The book is quite short and straight to the point. Although they don't delve too deeply into their lives, the authors skilfully and vividly bring to life the essences of these women, their strengths and their weaknesses, what made them tick, and the influence they had on the Kennedy family and American history. It's fast-paced, informative, and very engaging.
If you are already very familiar, with these women I doubt you'll discover anything new in this book. But if you want an introduction to the Kennedy wives, this is a great place to start.
Available at: Amazon
Rating: 4/5

Van Gogh: A Power Seething by Julian Bell
Van Gogh is one of the most famous painters in history. The rough beauty and bold colours of his works shocked the world, never gaining him the recognition he deserved in life. And then there's his madness. He's just as famous for that as he is for his paintings.
If Van Gogh has always fascinated you, but you don't feel like delving into a 800 pages long, super detailed biography, you should pick up a copy of Van Gogh A Power Seething by Julian Bell. This short volume covers all the most important events in the painter's life and captures the principles of his artworks, providing lots of interesting insights, all drawn and backed up by Vincent's words (he was a prolific letter writer as well) on both. It is also a very moving account. Van Gogh didn't have an easy life and, at times, just thinking about what he went through can bring a tear to your eyes.
The book is fast-paced and a quick read. Bell is a painter, not a writer, so while his style may sometimes be a bit convoluted and not all that elegant, his love for Van Gogh's work shines through every page. That alone makes this a joy to read.
Available at: Amazon
Rating: 3.5/5

Once Upon A Time: A Short History Of Fairy Tale by Marina Warner
Beautiful princess, wicked stepmothers, monsters, magical objects, talking animals... fairy tales have all the ingredients to enchant both children and adults alike. It's no wonder that these fantastic stories are evergreen, passed down from generation to generation, changing and losing or acquiring new details in each retelling.

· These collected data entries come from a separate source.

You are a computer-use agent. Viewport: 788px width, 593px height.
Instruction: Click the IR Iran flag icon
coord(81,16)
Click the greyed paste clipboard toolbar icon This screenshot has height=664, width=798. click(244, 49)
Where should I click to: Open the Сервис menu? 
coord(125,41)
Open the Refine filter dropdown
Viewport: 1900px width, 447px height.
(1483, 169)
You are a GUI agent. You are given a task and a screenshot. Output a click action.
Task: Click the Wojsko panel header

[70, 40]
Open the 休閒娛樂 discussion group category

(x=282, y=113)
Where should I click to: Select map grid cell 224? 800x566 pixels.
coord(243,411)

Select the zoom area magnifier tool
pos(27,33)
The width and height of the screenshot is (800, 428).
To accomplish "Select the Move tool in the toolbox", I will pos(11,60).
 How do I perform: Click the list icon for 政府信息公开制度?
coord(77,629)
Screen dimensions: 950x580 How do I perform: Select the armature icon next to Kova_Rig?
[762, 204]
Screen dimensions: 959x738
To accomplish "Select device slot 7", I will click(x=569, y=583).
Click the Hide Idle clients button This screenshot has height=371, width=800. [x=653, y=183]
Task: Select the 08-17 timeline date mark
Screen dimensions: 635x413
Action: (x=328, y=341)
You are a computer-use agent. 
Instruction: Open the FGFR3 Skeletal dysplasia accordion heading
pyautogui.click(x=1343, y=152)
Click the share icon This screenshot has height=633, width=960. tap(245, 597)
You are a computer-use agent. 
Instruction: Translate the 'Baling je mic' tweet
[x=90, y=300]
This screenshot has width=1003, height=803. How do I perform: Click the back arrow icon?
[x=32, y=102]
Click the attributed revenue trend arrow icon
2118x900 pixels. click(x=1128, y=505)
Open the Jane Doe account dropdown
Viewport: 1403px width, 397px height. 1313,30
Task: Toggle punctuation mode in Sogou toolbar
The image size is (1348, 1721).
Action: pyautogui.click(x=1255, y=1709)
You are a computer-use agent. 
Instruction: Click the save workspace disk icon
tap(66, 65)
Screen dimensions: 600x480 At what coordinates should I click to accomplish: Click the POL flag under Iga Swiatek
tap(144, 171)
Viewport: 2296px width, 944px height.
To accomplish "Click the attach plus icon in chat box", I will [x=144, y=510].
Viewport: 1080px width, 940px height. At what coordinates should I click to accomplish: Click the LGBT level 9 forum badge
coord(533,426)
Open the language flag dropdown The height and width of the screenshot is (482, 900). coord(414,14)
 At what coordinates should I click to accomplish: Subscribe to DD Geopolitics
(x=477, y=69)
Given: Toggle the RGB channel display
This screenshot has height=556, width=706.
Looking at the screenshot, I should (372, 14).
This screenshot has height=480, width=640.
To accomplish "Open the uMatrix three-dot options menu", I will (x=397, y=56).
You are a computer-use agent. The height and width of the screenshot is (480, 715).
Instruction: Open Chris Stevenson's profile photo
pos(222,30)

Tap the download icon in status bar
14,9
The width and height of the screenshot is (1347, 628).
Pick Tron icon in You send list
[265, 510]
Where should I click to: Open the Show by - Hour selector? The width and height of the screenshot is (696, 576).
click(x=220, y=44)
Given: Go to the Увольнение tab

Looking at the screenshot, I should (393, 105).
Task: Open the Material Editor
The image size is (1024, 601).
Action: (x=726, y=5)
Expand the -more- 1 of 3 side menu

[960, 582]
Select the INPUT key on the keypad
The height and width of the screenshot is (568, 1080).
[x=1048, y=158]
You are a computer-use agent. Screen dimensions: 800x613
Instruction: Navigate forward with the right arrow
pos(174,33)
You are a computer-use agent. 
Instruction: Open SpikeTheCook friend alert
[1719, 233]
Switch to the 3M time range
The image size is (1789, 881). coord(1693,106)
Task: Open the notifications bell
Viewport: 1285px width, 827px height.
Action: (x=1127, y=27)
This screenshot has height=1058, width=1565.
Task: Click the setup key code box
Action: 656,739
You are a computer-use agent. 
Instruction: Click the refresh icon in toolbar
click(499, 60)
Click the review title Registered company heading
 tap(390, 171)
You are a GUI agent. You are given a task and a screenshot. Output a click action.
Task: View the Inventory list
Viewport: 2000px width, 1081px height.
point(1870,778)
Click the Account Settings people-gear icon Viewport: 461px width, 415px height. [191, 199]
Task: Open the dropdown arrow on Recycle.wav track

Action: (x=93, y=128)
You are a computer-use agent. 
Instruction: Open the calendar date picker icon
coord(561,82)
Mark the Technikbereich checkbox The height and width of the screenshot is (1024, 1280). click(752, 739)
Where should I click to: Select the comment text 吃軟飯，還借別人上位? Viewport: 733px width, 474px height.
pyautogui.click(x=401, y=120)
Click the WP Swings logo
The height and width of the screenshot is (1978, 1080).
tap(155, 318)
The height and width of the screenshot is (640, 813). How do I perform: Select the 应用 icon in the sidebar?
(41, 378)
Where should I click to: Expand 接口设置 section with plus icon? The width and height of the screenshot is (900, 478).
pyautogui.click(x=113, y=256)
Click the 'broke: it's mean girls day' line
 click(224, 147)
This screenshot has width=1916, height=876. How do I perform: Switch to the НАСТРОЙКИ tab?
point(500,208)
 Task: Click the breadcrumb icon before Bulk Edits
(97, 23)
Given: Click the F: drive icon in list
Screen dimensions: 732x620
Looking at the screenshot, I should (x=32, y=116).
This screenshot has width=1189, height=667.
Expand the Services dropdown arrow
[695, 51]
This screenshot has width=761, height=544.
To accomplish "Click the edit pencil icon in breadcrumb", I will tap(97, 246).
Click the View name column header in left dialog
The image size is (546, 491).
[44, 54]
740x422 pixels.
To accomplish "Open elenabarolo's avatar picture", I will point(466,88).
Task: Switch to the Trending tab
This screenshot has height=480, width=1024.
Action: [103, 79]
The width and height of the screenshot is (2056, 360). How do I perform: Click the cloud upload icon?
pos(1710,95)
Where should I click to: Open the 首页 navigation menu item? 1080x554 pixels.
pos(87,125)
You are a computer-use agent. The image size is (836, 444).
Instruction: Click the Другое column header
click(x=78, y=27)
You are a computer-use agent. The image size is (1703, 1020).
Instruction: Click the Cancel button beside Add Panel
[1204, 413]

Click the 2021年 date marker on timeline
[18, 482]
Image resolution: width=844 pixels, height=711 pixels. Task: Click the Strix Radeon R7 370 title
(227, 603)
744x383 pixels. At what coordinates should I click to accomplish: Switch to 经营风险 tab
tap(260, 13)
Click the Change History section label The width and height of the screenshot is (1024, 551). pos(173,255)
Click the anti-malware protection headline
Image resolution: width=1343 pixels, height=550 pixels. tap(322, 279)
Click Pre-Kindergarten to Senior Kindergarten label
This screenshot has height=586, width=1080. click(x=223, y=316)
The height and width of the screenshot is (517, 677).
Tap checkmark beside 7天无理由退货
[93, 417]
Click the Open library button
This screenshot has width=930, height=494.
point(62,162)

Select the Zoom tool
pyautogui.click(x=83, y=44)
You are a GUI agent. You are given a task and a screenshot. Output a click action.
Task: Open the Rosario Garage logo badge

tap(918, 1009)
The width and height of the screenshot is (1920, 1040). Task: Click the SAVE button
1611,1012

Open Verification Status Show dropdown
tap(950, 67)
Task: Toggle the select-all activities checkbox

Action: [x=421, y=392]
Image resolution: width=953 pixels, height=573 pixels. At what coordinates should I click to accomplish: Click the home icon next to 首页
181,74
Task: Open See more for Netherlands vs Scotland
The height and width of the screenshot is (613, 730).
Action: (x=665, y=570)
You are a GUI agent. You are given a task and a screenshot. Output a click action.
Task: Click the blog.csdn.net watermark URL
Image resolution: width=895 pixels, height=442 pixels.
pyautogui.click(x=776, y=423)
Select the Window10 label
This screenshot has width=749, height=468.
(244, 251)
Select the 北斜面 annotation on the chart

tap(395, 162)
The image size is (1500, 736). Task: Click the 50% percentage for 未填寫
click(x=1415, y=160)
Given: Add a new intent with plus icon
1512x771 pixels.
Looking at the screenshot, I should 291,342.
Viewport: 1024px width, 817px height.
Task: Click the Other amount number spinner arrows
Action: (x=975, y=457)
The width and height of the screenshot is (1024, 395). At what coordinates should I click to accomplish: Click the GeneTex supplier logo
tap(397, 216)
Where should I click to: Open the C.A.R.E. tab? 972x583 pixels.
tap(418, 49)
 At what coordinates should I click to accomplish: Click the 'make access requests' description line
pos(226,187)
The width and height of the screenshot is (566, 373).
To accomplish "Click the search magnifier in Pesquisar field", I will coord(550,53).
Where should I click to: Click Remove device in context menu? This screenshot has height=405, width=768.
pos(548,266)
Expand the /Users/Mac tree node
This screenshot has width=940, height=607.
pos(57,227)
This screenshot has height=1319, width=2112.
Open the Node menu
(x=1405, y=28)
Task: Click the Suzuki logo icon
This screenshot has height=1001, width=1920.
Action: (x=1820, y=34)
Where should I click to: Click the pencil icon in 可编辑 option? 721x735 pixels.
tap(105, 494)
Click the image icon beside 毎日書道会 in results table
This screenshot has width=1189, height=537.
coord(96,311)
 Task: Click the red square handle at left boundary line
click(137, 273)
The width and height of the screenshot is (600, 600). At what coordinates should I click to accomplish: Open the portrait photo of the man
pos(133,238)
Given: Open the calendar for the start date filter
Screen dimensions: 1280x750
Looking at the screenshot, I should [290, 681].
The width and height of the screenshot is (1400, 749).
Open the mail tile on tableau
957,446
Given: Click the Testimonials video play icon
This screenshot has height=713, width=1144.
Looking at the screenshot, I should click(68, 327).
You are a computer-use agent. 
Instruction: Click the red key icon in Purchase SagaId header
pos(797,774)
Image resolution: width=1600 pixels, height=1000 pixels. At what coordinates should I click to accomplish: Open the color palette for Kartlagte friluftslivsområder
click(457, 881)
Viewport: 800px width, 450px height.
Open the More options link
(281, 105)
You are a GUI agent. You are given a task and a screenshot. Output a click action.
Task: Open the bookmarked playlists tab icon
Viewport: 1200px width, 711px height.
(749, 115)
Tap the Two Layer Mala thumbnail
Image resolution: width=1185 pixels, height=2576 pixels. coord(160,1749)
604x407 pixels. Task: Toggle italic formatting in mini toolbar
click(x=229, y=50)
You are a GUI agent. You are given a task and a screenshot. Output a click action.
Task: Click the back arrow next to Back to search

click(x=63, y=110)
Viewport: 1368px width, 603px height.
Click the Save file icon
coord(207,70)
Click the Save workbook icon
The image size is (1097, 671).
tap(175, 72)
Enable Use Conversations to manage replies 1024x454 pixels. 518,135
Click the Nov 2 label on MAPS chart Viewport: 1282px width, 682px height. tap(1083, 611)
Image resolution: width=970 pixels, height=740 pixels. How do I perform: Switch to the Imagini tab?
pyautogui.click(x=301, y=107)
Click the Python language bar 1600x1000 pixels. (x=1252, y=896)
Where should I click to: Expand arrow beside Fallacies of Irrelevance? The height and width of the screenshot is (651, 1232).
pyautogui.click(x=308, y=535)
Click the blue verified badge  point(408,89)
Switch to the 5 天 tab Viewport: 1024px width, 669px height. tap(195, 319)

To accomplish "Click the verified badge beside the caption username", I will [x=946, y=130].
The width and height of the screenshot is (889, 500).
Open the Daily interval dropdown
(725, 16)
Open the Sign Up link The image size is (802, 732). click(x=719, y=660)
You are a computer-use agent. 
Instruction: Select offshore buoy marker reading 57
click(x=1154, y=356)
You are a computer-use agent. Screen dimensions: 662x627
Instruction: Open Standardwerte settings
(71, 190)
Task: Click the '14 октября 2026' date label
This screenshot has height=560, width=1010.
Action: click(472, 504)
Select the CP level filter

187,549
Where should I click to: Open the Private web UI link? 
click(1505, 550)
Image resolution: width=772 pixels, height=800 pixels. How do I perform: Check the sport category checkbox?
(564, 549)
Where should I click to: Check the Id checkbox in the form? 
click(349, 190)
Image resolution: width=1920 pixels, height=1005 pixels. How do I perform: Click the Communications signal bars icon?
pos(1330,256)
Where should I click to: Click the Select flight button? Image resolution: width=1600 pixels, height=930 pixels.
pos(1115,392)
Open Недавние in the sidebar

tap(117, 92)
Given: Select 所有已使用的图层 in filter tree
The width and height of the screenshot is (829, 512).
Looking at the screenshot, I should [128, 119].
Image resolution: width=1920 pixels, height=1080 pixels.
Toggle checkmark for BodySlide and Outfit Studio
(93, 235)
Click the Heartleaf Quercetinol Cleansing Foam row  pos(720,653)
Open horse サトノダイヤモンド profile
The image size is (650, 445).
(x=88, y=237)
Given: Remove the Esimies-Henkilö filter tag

But what is a fairy tale? Where do they come from? Those are the questions I thought Marina Warner was gonna answer in her new book, Once Upon A Time. And she does. Briefly. Most of the book is not dedicated to the history of fairy tales at all, but to their analysis. She discusses the main characters and events in fairy tales, the role magic has in them, the reason why they were created and the messages they convey, and they way different times and epochs have put their stamp on the genre. The fairytale genre really exploded during the Victorian era, when these stories were aimed at children. It was then criticized, in the past century, by feminists who thought they were sending the wrong messages to young girls and boys. They are now being reclaimed by adults in new movies and musicals with ever darker overtones.
Because the book is more of a critical analysis of the genre than a history of fairy tales, Warner rarely backs up her claims. For instance, she claims that female characters get maimed in fairy tales more often than male ones, but you'll have to take her word for it. And that's not the only missed occasion for an in-depth analysis. The book, albeit full of fascinating insights, is overall quite shallow, skimming only the surface of the topic. The fairy tales mentioned in the book are mostly of Western origin too, and not all of them are well-know, which can be confusing for the casual reader. On the plus side, you'll discover lots of new fairy tales to read.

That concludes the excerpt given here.